Katie Fforde is the author of 4 number one bestsellers. Published since 1995, her romance novels are set in modern-day England. She lives in the Cotswold countryside with her family. Each of her books explores a different profession or background and her research has helped her bring these to life.

She’s been a porter in an auction house, tried her hand at pottery, refurbished furniture, delved behind the scenes of a dating website, and she’s even been on a Ray Mears survival course. She believes falling in love is the best thing in the world, and she wants all her characters to experience it, and her readers to share their stories.


My early, brief foray into historical fiction

Right at the beginning of my writing career, when I was trying to write novels for Mills and Boon (easy to read, incredibly hard to write) someone suggested it was easier to get historicals published. There was a shortage.

I quickly worked out a plot (hugely derivative – basically the girl dresses up as a boy to follow her love to sea) and went on to read a lot of novels by Patrick O’Brian as my research (I really enjoyed them!). All I had to do was start.

I did start, but I was only halfway down the first page when I realised I didn’t know what they wrote with on ships during the Napoleonic wars and my plot hung on me knowing this.

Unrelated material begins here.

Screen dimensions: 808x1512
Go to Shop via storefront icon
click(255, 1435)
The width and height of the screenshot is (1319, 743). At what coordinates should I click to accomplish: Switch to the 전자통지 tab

I could probably have found out but it would have taken me weeks (which makes me think that Patrick O’B, a stickler for research and expert in the most obscure and finicky bits of rigging, possibly didn’t know, otherwise, why hadn’t it ever come up in any of his many novels?).

Luckily, the telephone rang while I was wondering how to get around this small but important lack of information and I was introduced to an agent, who kindly took me on. I didn’t have to write historicals anymore because she was interested in a contemporary novel for a publisher other than Mills and Boon. I was so relieved it took me over thirty years before I even considered writing something that was not set in a period I was living in.


My contemporary novels need research, too

I've always done quite a lot of work to prepare for writing a novel, regardless of the time period. Considering I’m a writer, I find it quite hard to make things up. When my characters get engagement rings (which they don’t always) I have to look online and find the perfect one.

This is time-consuming, and when you add me having to find the sort of Christmas present you might find on a brocante stall in Provence suitable for a nine-year-old, the opportunities for procrastination are second-to-none.

Although my characters are very important to me I mostly have a theme and then think ‘what sort of person would do this?’

I always feel guilty about this. I like to think that my books are character-led and I think once I’ve worked out what sort of woman loves pottery (or whatever) they are character-led. But I feel that proper writers have a character in their head who just happens to be a potter.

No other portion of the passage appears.